Dragon Boat Festival & Deaf Education

The Nippon Foundation
Correspondent’s Notebook
Indepth Articles

Correspondent’s Notebook

Hong Kong -- Every year, Hong Kong’s Dragon Boat Festival is a colorful, exciting, holiday affair.
Dragon boat races are held at different places with gusto and enthusiasm all around the city. Boat crews represent all levels of society – from the very athletic to daring house wives’ groups.
As I watched the races this summer in Shatin, a suburb of Hong Kong, I was struck by the symbolic similarities between the dedicated hard work of the dragon boat crews, and the deaf international students at Chinese University of Hong Kong’s (CUHK) Centre for Sign Linguistics and Deaf Studies (CSLDS).
On the day of the races, the weather was grey, rainy, and stormy with almost boat stopping winds and a strong tidal current running against the boats, making it even tougher to get a good racing speed through the turbulent waters.
In the same sense, people affected by deafness must swim against a tide of obstacles-- a hearing only society, personal issues about deafness, employment difficulties, and access to higher education.
It is the “race” for higher education that people affected by deafness are still struggling to win. In Asia, there is one major center for the deaf to get a comprehensive university diploma – CSLDS.
At this centre, deafness is not perceived as a handicap, but a distinct culture embedded in the visual language of sign linguistics.
CSLDS attempts to 1) improve communication between deaf and hearing people, 2) raise public awareness of the well-being of deaf people, particularly, their educational and social and opportunities; and 3) develop interdisciplinary research on Sign Linguistics, Deaf Education, and Deaf Culture.
CUHK is the first academic institution in the Asia Pacific region to specialize in sign linguistics research and deaf training.

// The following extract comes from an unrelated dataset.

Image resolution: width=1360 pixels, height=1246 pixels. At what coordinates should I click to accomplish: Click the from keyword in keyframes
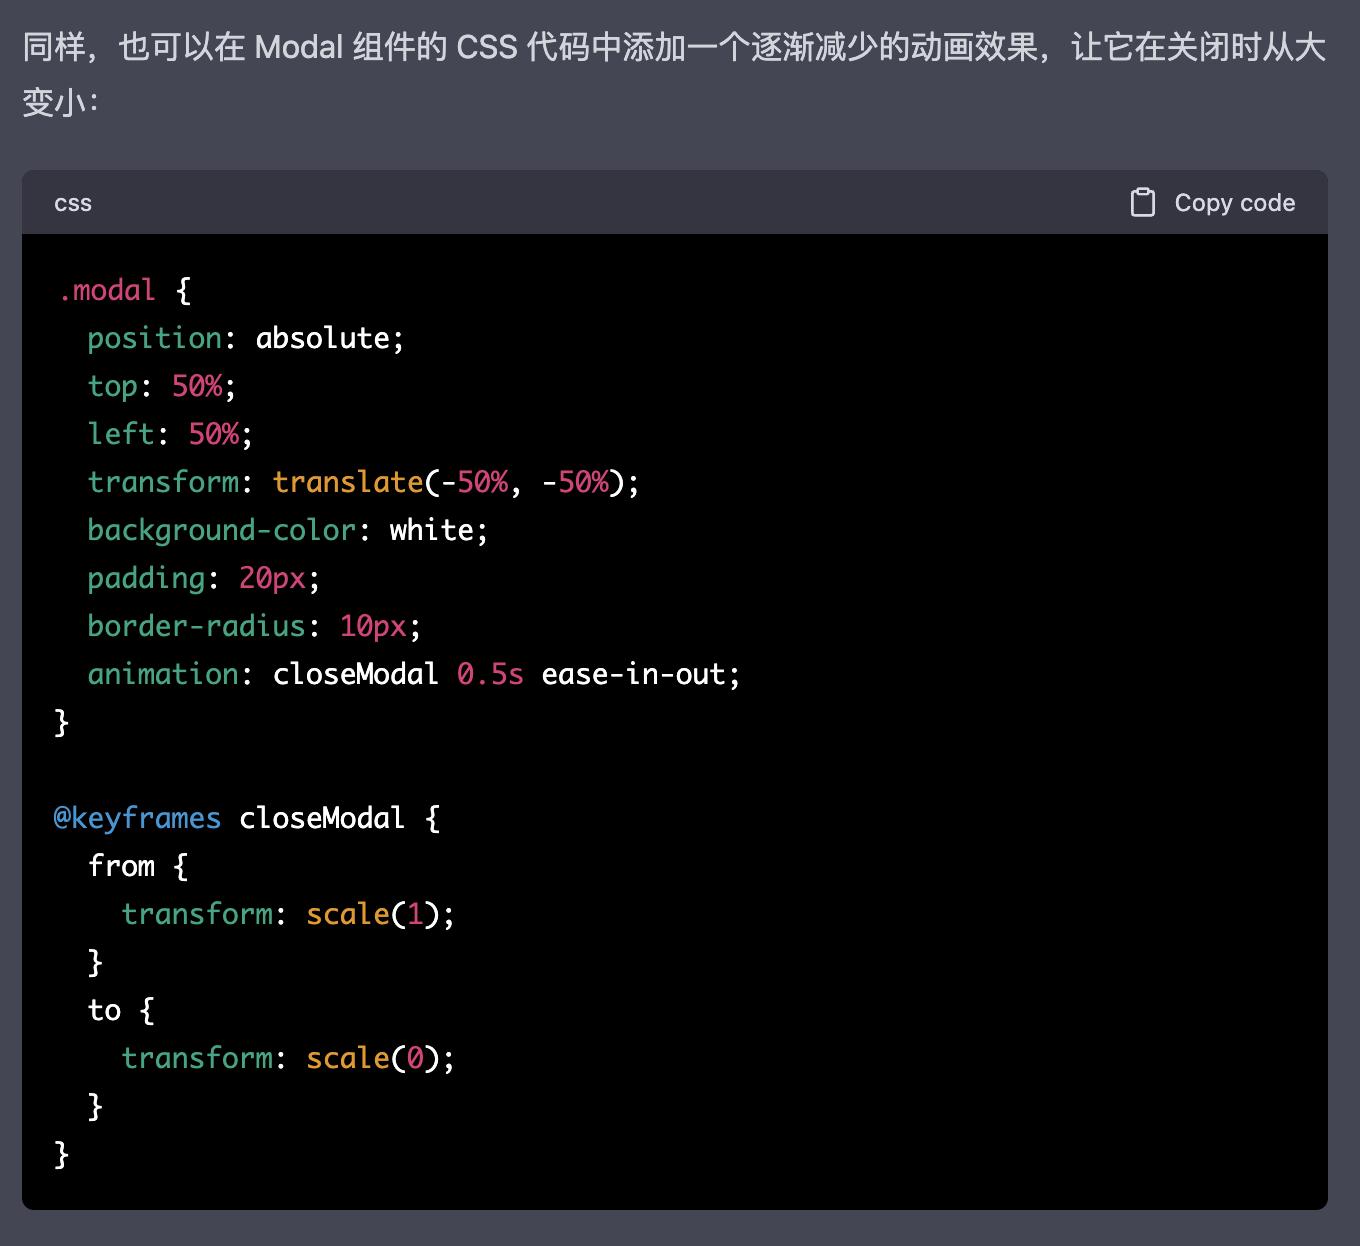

These efforts resulted in the establishment of CSLDS within the university in November 2003.
Since then the centre has been dedicated to bridging the gap between the hearing and deaf worlds by combining the strengths of spoken and signed languages by such projects as publishing dictionaries and deaf teaching materials of a number of sign languages in Asia.
It has now expanded its training program to educate promising students from the Asia-Pacific region so they can return to their home countries with diplomas and MA degrees to promote and develop sign linguistics research and training.
These efforts and scholarships for deaf students studying at CSLDS have been steadfastly supported by The Nippon Foundation, whose contributions are helping to create a new paradigm in the participation and awareness of people affected by deafness in the region.
The “Dragon Boat” team work symbolism of these advances initiated by CSLDS and its students, CUHK, The Nippon Foundation, and the collaboration of regional Deaf Associations, the World Federation of the Deaf/Regional Secretariat for the Asia-Pacific Region, universities and government bodies is providing dynamic energy in the steady advancement of deaf education -- overcoming whatever strong winds and tides that confront them.